El proyecto se sitúa en Port de Pollensa, dentro del área de Es Pinaret en Mallorca, un entorno definido por un bosque de pinos protegido que configura la identidad paisajística del lugar. La parcela, inserta en una trama urbana mixta —residencial, turística y hotelera— y en cuarta línea de mar, alberga un conjunto de diez viviendas adosadas que dialogan con el contexto a través de la integración, la orientación, la sostenibilidad y una arquitectura coherente.
La propuesta organiza los espacios principales hacia el sur: salón, comedor y cocina, así como terrazas, pérgolas, piscinas y jardines, concebidos como una prolongación del interior. La fachada norte, con patios abiertos, define la transición entre el espacio público y privado y alberga el acceso a cada vivienda, creando un umbral acogedor y configurando desde el inicio la percepción del conjunto.
El interior refuerza una lectura espacial continua. Desde la entrada, un área de distribución conecta con la escalera, un dormitorio o estudio y un aseo de cortesía, mientras se revela inmediatamente la totalidad de la planta baja: cocina, comedor y salón abiertos a la terraza, la pérgola, la piscina y el jardín. La escalera, de apariencia ligera con estructura metálica y peldaños de madera, actúa como un pozo de luz, conectando visualmente los niveles y aportando transparencia. La primera planta alberga dos dormitorios dobles con baño compartido y, en algunas viviendas, un lavadero, así como un dormitorio principal con baño en suite y un porche orientado al sur. La cubierta funciona como solárium y mirador, abriéndose a vistas hacia las montañas y el paisaje.
La proximidad del nivel freático impide la construcción de sótanos; el aparcamiento se integra a nivel de planta baja, reduciendo el impacto al preservar los árboles existentes e incorporando nuevas plantaciones en la ordenación general.
La eficiencia energética se basa en estrategias pasivas y decisiones de diseño: inercia térmica de la estructura y de los cerramientos, envolvente continua aislada (SATE), y control solar mediante persianas, porches, pérgolas vegetales y lamas móviles.

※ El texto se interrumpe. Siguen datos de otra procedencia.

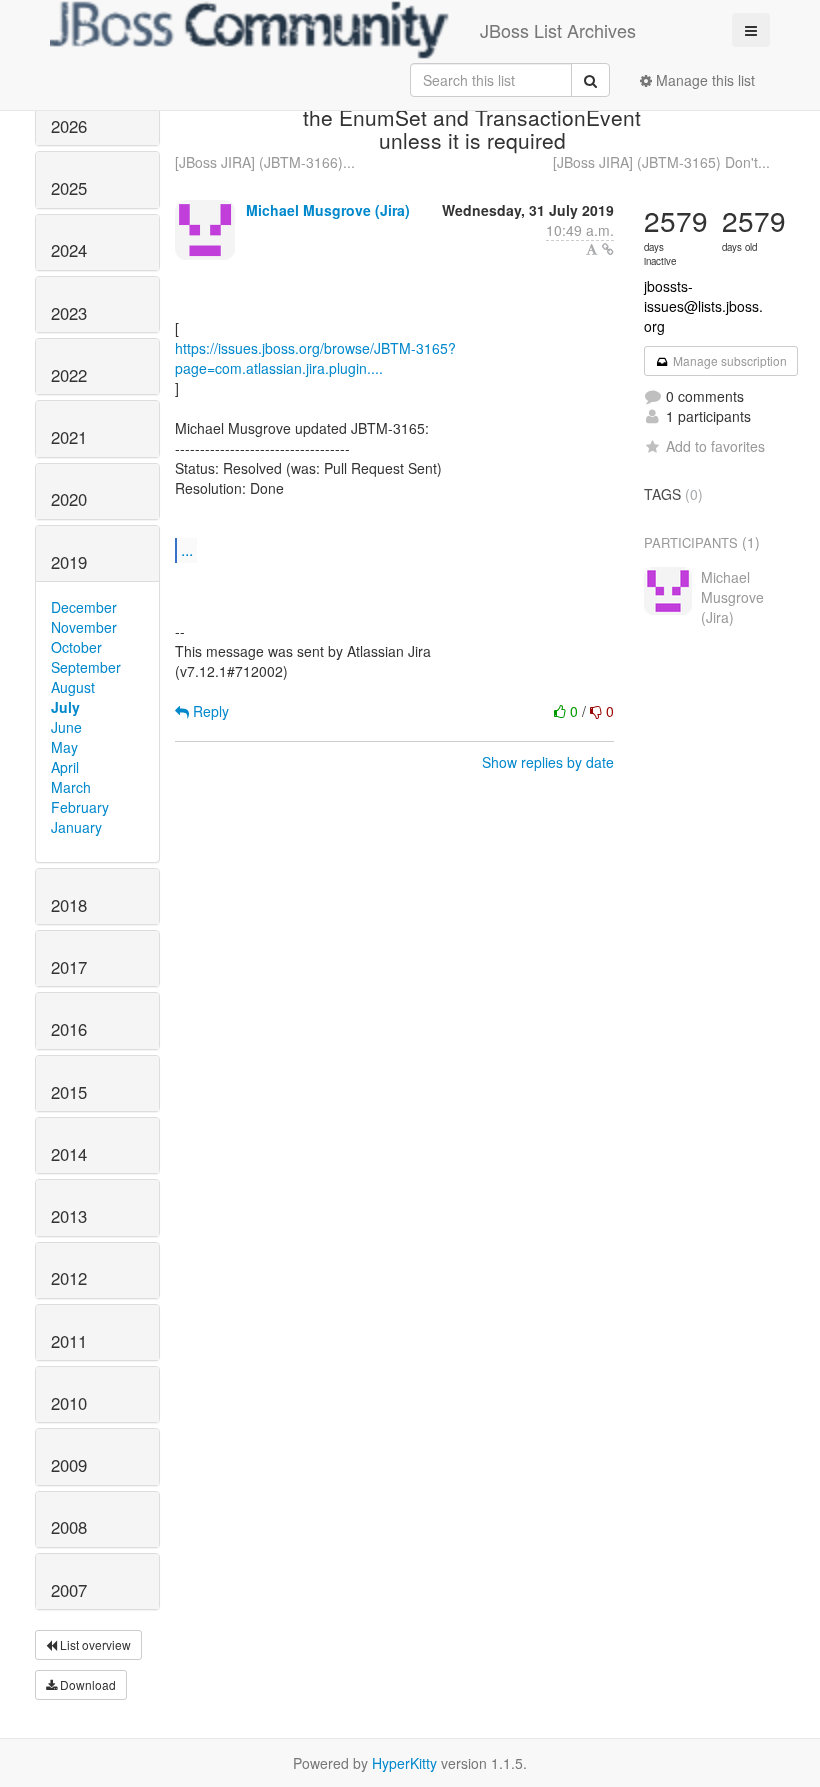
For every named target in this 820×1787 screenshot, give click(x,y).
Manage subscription (728, 360)
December (84, 607)
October (76, 647)
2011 (69, 1341)
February (80, 807)
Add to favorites (715, 446)
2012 (69, 1278)
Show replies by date (548, 762)
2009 (69, 1465)
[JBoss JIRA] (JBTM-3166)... (265, 162)
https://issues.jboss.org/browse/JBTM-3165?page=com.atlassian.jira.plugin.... (315, 358)
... (187, 549)
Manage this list (703, 80)
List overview (94, 1644)
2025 (69, 188)
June (66, 727)
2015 (69, 1092)
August (73, 687)
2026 (69, 126)
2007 (69, 1590)
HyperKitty (404, 1763)
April (65, 767)
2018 (69, 905)
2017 (69, 967)
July (65, 707)
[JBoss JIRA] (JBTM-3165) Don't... (661, 162)
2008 (69, 1527)
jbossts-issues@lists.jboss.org (703, 306)
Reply (209, 711)
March (71, 787)
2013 (69, 1216)
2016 (69, 1029)
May (64, 747)
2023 (69, 313)
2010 (69, 1403)
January (76, 827)
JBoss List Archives (558, 30)
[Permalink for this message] (608, 249)
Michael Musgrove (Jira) (328, 210)
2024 (69, 250)
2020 (69, 499)
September (86, 667)
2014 (69, 1154)
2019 (69, 562)
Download (86, 1684)
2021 (69, 437)
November (84, 627)
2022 (69, 375)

La orientación sur capta ganancias solares en invierno y las modera en verano. La ventilación mecánica con recuperación de calor garantiza la calidad del aire sin pérdidas energéticas. Además, la proximidad al mar permite el uso de la brisa marina (“l’embat”), canalizada mediante muros calados entre patios y viviendas para refrescar los espacios exteriores y generar ventilación cruzada, contribuyendo a la eficiencia global del conjunto.

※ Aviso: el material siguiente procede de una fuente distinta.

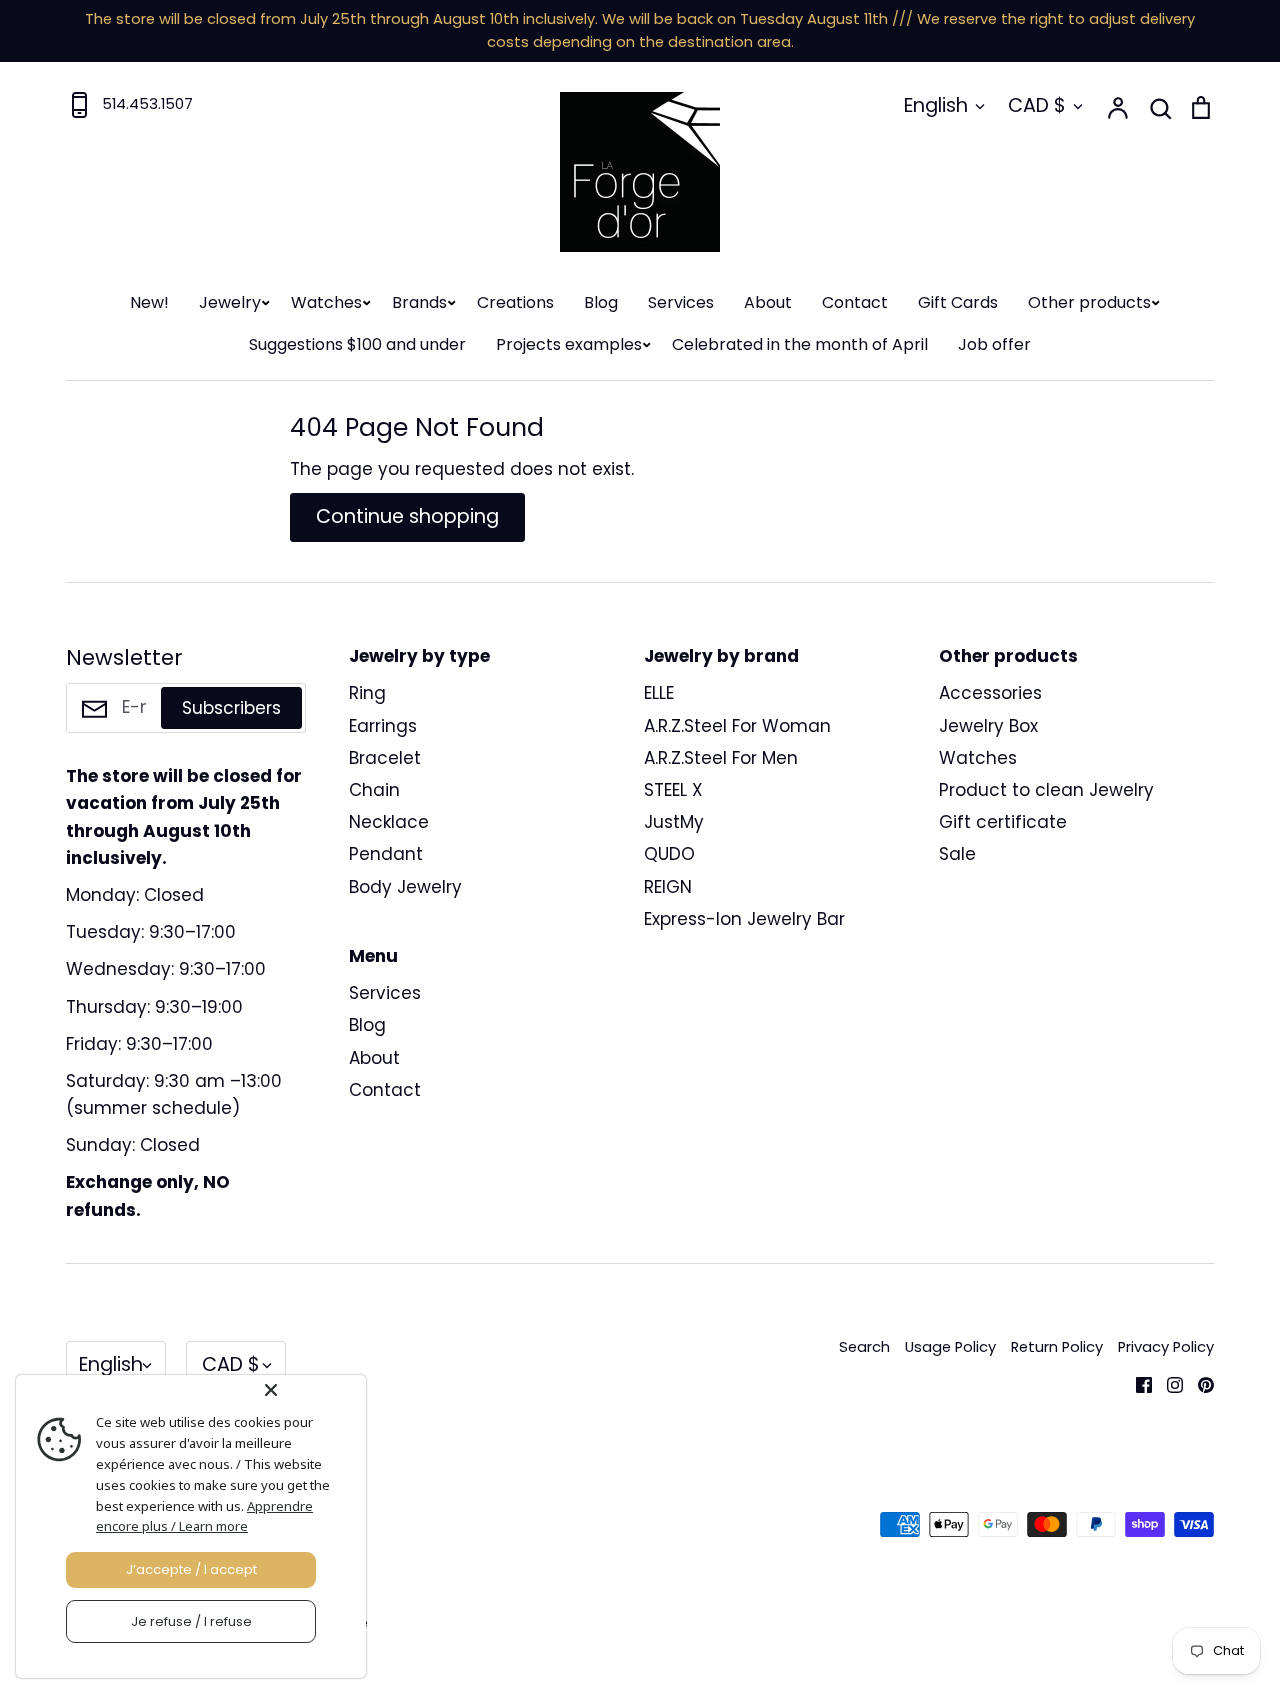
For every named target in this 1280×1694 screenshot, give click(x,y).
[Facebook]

El espacio exterior y el paisaje se conciben como una prolongación del proyecto en Mallorca. Se preserva el máximo número de pinos y se introducen especies mediterráneas de bajo consumo hídrico: naranjos y limoneros en los jardines privados, olivos y vegetación de sombra en las zonas de acceso, y almez en el área de aparcamiento, creando sombra y continuidad arbórea.
Finalmente, el proyecto incorpora flexibilidad para los usuarios, permitiendo la personalización de elementos como cocinas, baños y acabados, adaptando cada vivienda a las preferencias de los futuros propietarios sin comprometer la coherencia arquitectónica.
La combinación de estrategias pasivas, eficiencia constructiva, ventilación natural, aprovechamiento de la brisa marina e integración paisajística da lugar a un entorno construido altamente eficiente y sostenible, cercano al consumo energético casi nulo y con emisiones de CO? prácticamente insignificantes, integrando confort, flexibilidad y calidad ambiental en todas las escalas del proyecto.
Para nosotros como arquitectos es importante equilibrar paisaje, respuesta climática y continuidad espacial, dando lugar a una forma discreta de lujo espacial basada en la luz y la arquitectura abierta, y en la relación entre interior y exterior.